§ Overview

Long-Term Solar Irradiance
Forecasting for Koshi Province, Nepal

This study presents a 5-year (2025–2029) projection of Global Horizontal Irradiance (GHI) for the Koshi Province of Nepal, employing a Unified Regional Long Short-Term Memory (LSTM) Framework. Historical solar and meteorological data from six topographically diverse sites were concatenated into a single training matrix of 630,720 hourly observations spanning 12 years (2013–2024), sourced from the Solcast commercial satellite dataset.

To mitigate the exponential error accumulation inherent to multi-step autoregressive inference, the projection loop is anchored to a deterministic clear-sky physics engine (pvlib), computing exact orbital trajectory features at strict Δt = 1 h intervals across 43,824 future timesteps. Three architectures were benchmarked — LSTM, GRU, and CNN-LSTM — under identical training conditions. The 2-layer LSTM achieved superior performance and was selected for final projection.

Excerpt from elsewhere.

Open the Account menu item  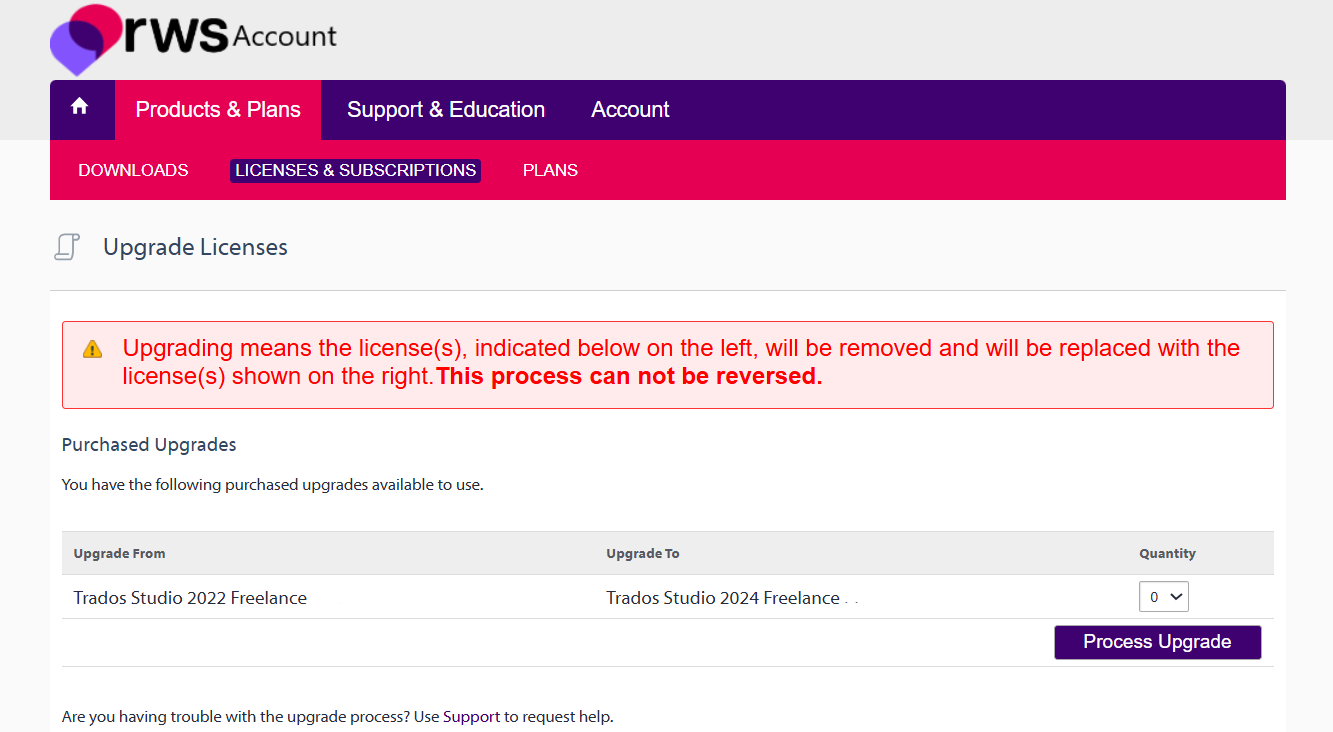pyautogui.click(x=630, y=110)
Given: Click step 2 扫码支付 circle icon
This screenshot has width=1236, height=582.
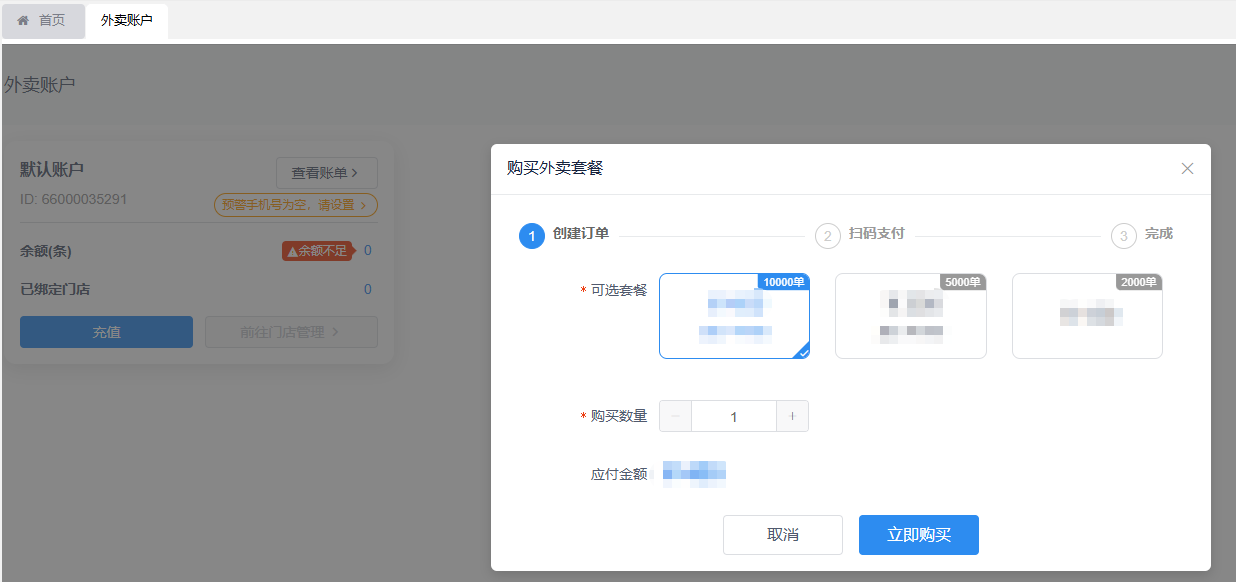Looking at the screenshot, I should click(x=827, y=236).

2,375 kWh / m² / yr Annual Average Yield

11,877 kWh / m² 5-Year Cumulative

8.31 kWh / m² / day Peak Daily Yield

98.78% R² (daily integrated) LSTM Accuracy

§ 1 — Study Design

Methodology

01

Unified Regional Training Dataset

Rather than developing highly localised models for individual coordinate points, data from all six measurement sites were merged into a single training matrix of 630,720 rows at strict Δt = 1 h resolution (8,760 records × 12 years × 6 sites). This compels the LSTM to extract fundamental atmospheric attenuation physics rather than memorise site-specific micro-climate signatures, substantially improving spatial transferability to unmonitored prospective sites.

02

Feature Engineering & Pearson Screening

13 kinematic and meteorological features were retained following Pearson correlation screening (|r| > 0.05) against the GHI target. Primary predictors: clearsky_ghi, zenith, dni, cloud_opacity, air_temp, relative_humidity. All features normalised to [0, 1] via MinMaxScaler prior to sequence generation. Sliding window: n_past = 24 h — exactly one diurnal cycle.

03

LSTM Architecture & Training Protocol

2-layer stacked LSTM (64 → 32 units), Adam optimiser, MSE loss function. Early stopping with patience = 5 monitoring val_loss to prevent overfitting. Three architectures — LSTM, GRU, CNN-LSTM — were benchmarked under identical splits and hyperparameters. The LSTM returned the lowest test RMSE (25.1 W/m²) and was selected for the 5-year autoregressive projection.

04

Deterministic pvlib Physics Anchor

To prevent exponential error accumulation during multi-step inference, the autoregressive loop was anchored to the pvlib deterministic clear-sky model. Exact orbital zenith angles and theoretical irradiance ceilings were computed at Δt = 1 h for all 43,824 future timesteps (5 × 8,760 hours + 24 leap-day hours). The LSTM operates as a non-linear atmospheric transfer function rather than a free-running statistical extrapolator, bounding predictions within physical constraints.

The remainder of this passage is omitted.